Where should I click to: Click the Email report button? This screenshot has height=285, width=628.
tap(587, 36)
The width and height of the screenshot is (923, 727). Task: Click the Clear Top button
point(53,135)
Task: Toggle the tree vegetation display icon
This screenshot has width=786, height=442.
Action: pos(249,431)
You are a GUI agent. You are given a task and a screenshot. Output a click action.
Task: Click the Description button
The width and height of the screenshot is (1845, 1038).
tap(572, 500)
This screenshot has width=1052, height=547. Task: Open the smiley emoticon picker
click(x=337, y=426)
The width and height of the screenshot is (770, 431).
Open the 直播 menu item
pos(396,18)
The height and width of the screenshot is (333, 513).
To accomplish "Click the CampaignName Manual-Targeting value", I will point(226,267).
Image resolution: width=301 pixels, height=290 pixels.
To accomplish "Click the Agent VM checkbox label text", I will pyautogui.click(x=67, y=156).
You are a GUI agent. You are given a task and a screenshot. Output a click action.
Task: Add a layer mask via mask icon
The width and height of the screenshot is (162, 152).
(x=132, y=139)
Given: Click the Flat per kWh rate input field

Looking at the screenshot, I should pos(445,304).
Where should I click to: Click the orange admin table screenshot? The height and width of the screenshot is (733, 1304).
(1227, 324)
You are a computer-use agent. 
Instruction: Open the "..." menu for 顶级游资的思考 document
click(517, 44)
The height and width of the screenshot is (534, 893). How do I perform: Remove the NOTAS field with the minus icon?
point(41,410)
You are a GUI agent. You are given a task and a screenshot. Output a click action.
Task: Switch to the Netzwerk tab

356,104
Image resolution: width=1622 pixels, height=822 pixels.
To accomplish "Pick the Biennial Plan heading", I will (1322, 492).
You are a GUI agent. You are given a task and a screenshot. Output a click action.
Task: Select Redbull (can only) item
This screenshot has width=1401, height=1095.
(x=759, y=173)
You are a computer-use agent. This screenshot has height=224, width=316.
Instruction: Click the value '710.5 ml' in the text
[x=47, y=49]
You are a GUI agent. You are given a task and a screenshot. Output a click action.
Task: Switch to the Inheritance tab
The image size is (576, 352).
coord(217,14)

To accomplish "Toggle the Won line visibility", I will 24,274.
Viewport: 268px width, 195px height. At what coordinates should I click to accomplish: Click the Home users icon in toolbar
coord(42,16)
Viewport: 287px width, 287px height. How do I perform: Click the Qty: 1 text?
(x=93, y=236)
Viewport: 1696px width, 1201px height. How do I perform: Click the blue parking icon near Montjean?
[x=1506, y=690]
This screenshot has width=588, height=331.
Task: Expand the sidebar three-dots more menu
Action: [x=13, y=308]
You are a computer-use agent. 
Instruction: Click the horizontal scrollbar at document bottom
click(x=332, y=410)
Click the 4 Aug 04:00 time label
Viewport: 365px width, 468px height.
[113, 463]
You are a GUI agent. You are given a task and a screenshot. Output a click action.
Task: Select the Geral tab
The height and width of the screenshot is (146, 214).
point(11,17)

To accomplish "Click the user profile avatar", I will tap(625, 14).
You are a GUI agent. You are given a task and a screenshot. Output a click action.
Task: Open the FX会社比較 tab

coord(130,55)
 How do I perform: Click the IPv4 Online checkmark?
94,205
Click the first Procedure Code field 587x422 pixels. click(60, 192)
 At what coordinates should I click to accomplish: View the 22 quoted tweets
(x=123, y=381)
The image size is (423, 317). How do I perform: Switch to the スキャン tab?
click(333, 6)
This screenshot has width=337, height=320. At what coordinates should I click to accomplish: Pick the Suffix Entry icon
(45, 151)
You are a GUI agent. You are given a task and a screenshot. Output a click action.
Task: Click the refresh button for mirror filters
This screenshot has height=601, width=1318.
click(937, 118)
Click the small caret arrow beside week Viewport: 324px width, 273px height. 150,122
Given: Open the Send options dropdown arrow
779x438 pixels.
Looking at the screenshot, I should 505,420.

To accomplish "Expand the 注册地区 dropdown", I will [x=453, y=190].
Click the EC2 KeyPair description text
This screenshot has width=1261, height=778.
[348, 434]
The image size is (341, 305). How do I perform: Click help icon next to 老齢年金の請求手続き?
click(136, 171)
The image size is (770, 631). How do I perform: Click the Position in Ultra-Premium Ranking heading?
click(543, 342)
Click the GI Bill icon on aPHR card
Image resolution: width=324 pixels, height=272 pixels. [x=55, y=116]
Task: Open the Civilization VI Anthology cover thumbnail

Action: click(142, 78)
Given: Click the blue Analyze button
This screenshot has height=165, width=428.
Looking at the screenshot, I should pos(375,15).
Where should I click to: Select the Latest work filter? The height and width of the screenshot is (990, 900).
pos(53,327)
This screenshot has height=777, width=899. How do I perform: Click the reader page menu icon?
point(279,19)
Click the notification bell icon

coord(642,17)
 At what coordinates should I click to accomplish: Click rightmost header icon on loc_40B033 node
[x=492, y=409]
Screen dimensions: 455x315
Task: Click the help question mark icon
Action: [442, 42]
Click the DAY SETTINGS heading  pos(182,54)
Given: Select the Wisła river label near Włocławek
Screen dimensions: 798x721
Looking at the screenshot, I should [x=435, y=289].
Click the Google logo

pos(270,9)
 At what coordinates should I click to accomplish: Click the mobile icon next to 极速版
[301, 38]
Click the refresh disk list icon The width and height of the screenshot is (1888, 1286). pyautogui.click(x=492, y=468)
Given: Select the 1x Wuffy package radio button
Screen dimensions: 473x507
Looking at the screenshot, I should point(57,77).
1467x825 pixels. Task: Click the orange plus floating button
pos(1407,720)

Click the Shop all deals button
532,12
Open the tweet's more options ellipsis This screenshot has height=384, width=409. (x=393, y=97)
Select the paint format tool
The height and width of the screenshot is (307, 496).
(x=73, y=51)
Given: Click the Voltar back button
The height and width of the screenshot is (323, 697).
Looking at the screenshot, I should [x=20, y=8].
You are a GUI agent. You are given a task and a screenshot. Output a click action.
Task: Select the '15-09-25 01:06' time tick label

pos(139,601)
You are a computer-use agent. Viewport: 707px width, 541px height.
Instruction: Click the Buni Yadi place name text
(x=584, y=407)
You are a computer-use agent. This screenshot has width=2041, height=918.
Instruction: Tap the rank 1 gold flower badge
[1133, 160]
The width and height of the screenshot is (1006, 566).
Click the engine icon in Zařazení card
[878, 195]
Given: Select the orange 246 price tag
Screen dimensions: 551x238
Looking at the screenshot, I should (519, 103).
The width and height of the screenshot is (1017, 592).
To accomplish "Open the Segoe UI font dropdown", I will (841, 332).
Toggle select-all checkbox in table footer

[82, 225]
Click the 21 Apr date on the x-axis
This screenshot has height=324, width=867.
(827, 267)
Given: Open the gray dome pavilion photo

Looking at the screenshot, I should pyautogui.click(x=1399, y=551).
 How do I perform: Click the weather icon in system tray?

....................

#### [Set problem]
Please turn every line of the material above into a Markdown table with two columns, Row and Line, numbering the rows in order and leaving out blank lines.

#### [Result of this task]
| Row | Line |
|---|---|
| 1 | Where should I click to: Click the Email report button? This screenshot has height=285, width=628. |
| 2 | tap(587, 36) |
| 3 | The width and height of the screenshot is (923, 727). Task: Click the Clear Top button |
| 4 | point(53,135) |
| 5 | Task: Toggle the tree vegetation display icon |
| 6 | This screenshot has width=786, height=442. |
| 7 | Action: pos(249,431) |
| 8 | You are a GUI agent. You are given a task and a screenshot. Output a click action. |
| 9 | Task: Click the Description button |
| 10 | The width and height of the screenshot is (1845, 1038). |
| 11 | tap(572, 500) |
| 12 | This screenshot has width=1052, height=547. Task: Open the smiley emoticon picker |
| 13 | click(x=337, y=426) |
| 14 | The width and height of the screenshot is (770, 431). |
| 15 | Open the 直播 menu item |
| 16 | pos(396,18) |
| 17 | The height and width of the screenshot is (333, 513). |
| 18 | To accomplish "Click the CampaignName Manual-Targeting value", I will point(226,267). |
| 19 | Image resolution: width=301 pixels, height=290 pixels. |
| 20 | To accomplish "Click the Agent VM checkbox label text", I will pyautogui.click(x=67, y=156). |
| 21 | You are a GUI agent. You are given a task and a screenshot. Output a click action. |
| 22 | Task: Add a layer mask via mask icon |
| 23 | The width and height of the screenshot is (162, 152). |
| 24 | (x=132, y=139) |
| 25 | Given: Click the Flat per kWh rate input field |
| 26 | Looking at the screenshot, I should pos(445,304). |
| 27 | Where should I click to: Click the orange admin table screenshot? The height and width of the screenshot is (733, 1304). |
| 28 | (1227, 324) |
| 29 | You are a computer-use agent.  |
| 30 | Instruction: Open the "..." menu for 顶级游资的思考 document |
| 31 | click(517, 44) |
| 32 | The height and width of the screenshot is (534, 893). How do I perform: Remove the NOTAS field with the minus icon? |
| 33 | point(41,410) |
| 34 | You are a GUI agent. You are given a task and a screenshot. Output a click action. |
| 35 | Task: Switch to the Netzwerk tab |
| 36 | 356,104 |
| 37 | Image resolution: width=1622 pixels, height=822 pixels. |
| 38 | To accomplish "Pick the Biennial Plan heading", I will (1322, 492). |
| 39 | You are a GUI agent. You are given a task and a screenshot. Output a click action. |
| 40 | Task: Select Redbull (can only) item |
| 41 | This screenshot has width=1401, height=1095. |
| 42 | (x=759, y=173) |
| 43 | You are a computer-use agent. This screenshot has height=224, width=316. |
| 44 | Instruction: Click the value '710.5 ml' in the text |
| 45 | [x=47, y=49] |
| 46 | You are a GUI agent. You are given a task and a screenshot. Output a click action. |
| 47 | Task: Switch to the Inheritance tab |
| 48 | The image size is (576, 352). |
| 49 | coord(217,14) |
| 50 | To accomplish "Toggle the Won line visibility", I will 24,274. |
| 51 | Viewport: 268px width, 195px height. At what coordinates should I click to accomplish: Click the Home users icon in toolbar |
| 52 | coord(42,16) |
| 53 | Viewport: 287px width, 287px height. How do I perform: Click the Qty: 1 text? |
| 54 | (x=93, y=236) |
| 55 | Viewport: 1696px width, 1201px height. How do I perform: Click the blue parking icon near Montjean? |
| 56 | [x=1506, y=690] |
| 57 | This screenshot has width=588, height=331. |
| 58 | Task: Expand the sidebar three-dots more menu |
| 59 | Action: [x=13, y=308] |
| 60 | You are a computer-use agent.  |
| 61 | Instruction: Click the horizontal scrollbar at document bottom |
| 62 | click(x=332, y=410) |
| 63 | Click the 4 Aug 04:00 time label |
| 64 | Viewport: 365px width, 468px height. |
| 65 | [113, 463] |
| 66 | You are a GUI agent. You are given a task and a screenshot. Output a click action. |
| 67 | Task: Select the Geral tab |
| 68 | The height and width of the screenshot is (146, 214). |
| 69 | point(11,17) |
| 70 | To accomplish "Click the user profile avatar", I will tap(625, 14). |
| 71 | You are a GUI agent. You are given a task and a screenshot. Output a click action. |
| 72 | Task: Open the FX会社比較 tab |
| 73 | coord(130,55) |
| 74 |  How do I perform: Click the IPv4 Online checkmark? |
| 75 | 94,205 |
| 76 | Click the first Procedure Code field 587x422 pixels. click(60, 192) |
| 77 |  At what coordinates should I click to accomplish: View the 22 quoted tweets |
| 78 | (x=123, y=381) |
| 79 | The image size is (423, 317). How do I perform: Switch to the スキャン tab? |
| 80 | click(333, 6) |
| 81 | This screenshot has width=337, height=320. At what coordinates should I click to accomplish: Pick the Suffix Entry icon |
| 82 | (45, 151) |
| 83 | You are a GUI agent. You are given a task and a screenshot. Output a click action. |
| 84 | Task: Click the refresh button for mirror filters |
| 85 | This screenshot has height=601, width=1318. |
| 86 | click(937, 118) |
| 87 | Click the small caret arrow beside week Viewport: 324px width, 273px height. 150,122 |
| 88 | Given: Open the Send options dropdown arrow |
| 89 | 779x438 pixels. |
| 90 | Looking at the screenshot, I should 505,420. |
| 91 | To accomplish "Expand the 注册地区 dropdown", I will [x=453, y=190]. |
| 92 | Click the EC2 KeyPair description text |
| 93 | This screenshot has width=1261, height=778. |
| 94 | [348, 434] |
| 95 | The image size is (341, 305). How do I perform: Click help icon next to 老齢年金の請求手続き? |
| 96 | click(136, 171) |
| 97 | The image size is (770, 631). How do I perform: Click the Position in Ultra-Premium Ranking heading? |
| 98 | click(543, 342) |
| 99 | Click the GI Bill icon on aPHR card |
| 100 | Image resolution: width=324 pixels, height=272 pixels. [x=55, y=116] |
| 101 | Task: Open the Civilization VI Anthology cover thumbnail |
| 102 | Action: click(142, 78) |
| 103 | Given: Click the blue Analyze button |
| 104 | This screenshot has height=165, width=428. |
| 105 | Looking at the screenshot, I should pos(375,15). |
| 106 | Where should I click to: Select the Latest work filter? The height and width of the screenshot is (990, 900). |
| 107 | pos(53,327) |
| 108 | This screenshot has height=777, width=899. How do I perform: Click the reader page menu icon? |
| 109 | point(279,19) |
| 110 | Click the notification bell icon |
| 111 | coord(642,17) |
| 112 |  At what coordinates should I click to accomplish: Click rightmost header icon on loc_40B033 node |
| 113 | [x=492, y=409] |
| 114 | Screen dimensions: 455x315 |
| 115 | Task: Click the help question mark icon |
| 116 | Action: [442, 42] |
| 117 | Click the DAY SETTINGS heading  pos(182,54) |
| 118 | Given: Select the Wisła river label near Włocławek |
| 119 | Screen dimensions: 798x721 |
| 120 | Looking at the screenshot, I should [x=435, y=289]. |
| 121 | Click the Google logo |
| 122 | pos(270,9) |
| 123 |  At what coordinates should I click to accomplish: Click the mobile icon next to 极速版 |
| 124 | [301, 38] |
| 125 | Click the refresh disk list icon The width and height of the screenshot is (1888, 1286). pyautogui.click(x=492, y=468) |
| 126 | Given: Select the 1x Wuffy package radio button |
| 127 | Screen dimensions: 473x507 |
| 128 | Looking at the screenshot, I should point(57,77). |
| 129 | 1467x825 pixels. Task: Click the orange plus floating button |
| 130 | pos(1407,720) |
| 131 | Click the Shop all deals button |
| 132 | 532,12 |
| 133 | Open the tweet's more options ellipsis This screenshot has height=384, width=409. (x=393, y=97) |
| 134 | Select the paint format tool |
| 135 | The height and width of the screenshot is (307, 496). |
| 136 | (x=73, y=51) |
| 137 | Given: Click the Voltar back button |
| 138 | The height and width of the screenshot is (323, 697). |
| 139 | Looking at the screenshot, I should [x=20, y=8]. |
| 140 | You are a GUI agent. You are given a task and a screenshot. Output a click action. |
| 141 | Task: Select the '15-09-25 01:06' time tick label |
| 142 | pos(139,601) |
| 143 | You are a computer-use agent. Viewport: 707px width, 541px height. |
| 144 | Instruction: Click the Buni Yadi place name text |
| 145 | (x=584, y=407) |
| 146 | You are a computer-use agent. This screenshot has width=2041, height=918. |
| 147 | Instruction: Tap the rank 1 gold flower badge |
| 148 | [1133, 160] |
| 149 | The width and height of the screenshot is (1006, 566). |
| 150 | Click the engine icon in Zařazení card |
| 151 | [878, 195] |
| 152 | Given: Select the orange 246 price tag |
| 153 | Screen dimensions: 551x238 |
| 154 | Looking at the screenshot, I should (519, 103). |
| 155 | The width and height of the screenshot is (1017, 592). |
| 156 | To accomplish "Open the Segoe UI font dropdown", I will (841, 332). |
| 157 | Toggle select-all checkbox in table footer |
| 158 | [82, 225] |
| 159 | Click the 21 Apr date on the x-axis |
| 160 | This screenshot has height=324, width=867. |
| 161 | (827, 267) |
| 162 | Given: Open the gray dome pavilion photo |
| 163 | Looking at the screenshot, I should pyautogui.click(x=1399, y=551). |
| 164 |  How do I perform: Click the weather icon in system tray? |